After careful consideration (read: she's pissing me off again), I've decided that
she who was Bridget Jones is in need of a new moniker. While she's every bit as annoying and cloying and insecure as her namesake, she's also... um... She's not very nice. And she's one of those people who manages to play the part of the evil shrew while speaking in sickeningly sweet tones, so that she can walk away feeling like she's the bigger person. Well, she is the bigger person, literally speaking.
Blah blah blah. Skinny people aren't allowed to say that. It's socially unacceptable. Bite me. This is my blog and I'll insult her any way I choose. Anyaways, she's not fat, she just has ginormous tits that she manages to make full use of.

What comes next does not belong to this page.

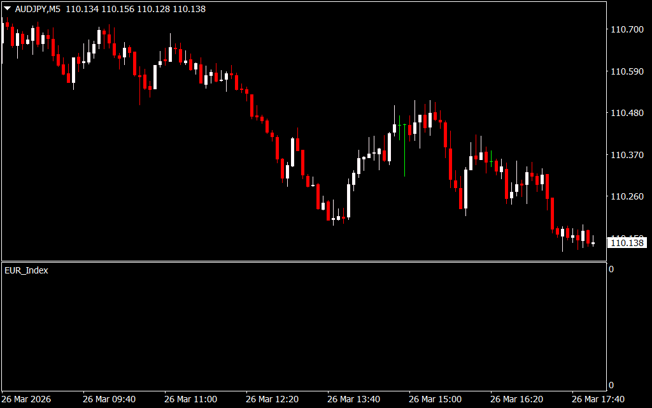
Task: Select the current price tag 110.138
Action: [x=627, y=243]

They're always on display. We both have a tendency to stretch the boundaries of acceptable office attire: I would totally wear my jammies if I could, whereas she forgets to wear a shirt with her bra.
She once told Moiraine,
I'm a bull. As long as we do things my way,
we'll get along great.
Okay, bottom line: If you want to be such a cranky cow, be honest about it. Be the crankiest cow you can be; don't sugarcoat it.
On second thought, she stays Bridget. I hated that stupid movie.
This reminds me of the Worst Boss in the History of Bosses. She once told me that she had managed many people in her career and that I was the only one who had
ever had a problem with her management style. Clearly, she declared, this meant that the problem was with me, not with her.
No, ya big ninny, it means I'm the only one who's ever said so to your face. Everybody else waits until you leave the room to complain about you.
If you're very good little boys and girls, someday I'll tell you about her.
I'm confused. I'm supposed to dislike this woman? Then why mention her enormous breasts? ;-) What name were you thinking of using as an alternate?
And your friend Moiraine, is that her real name, or is that a literary reference?
Oh, and are you at all excited for the upcoming Hitchhiker's Guide movie?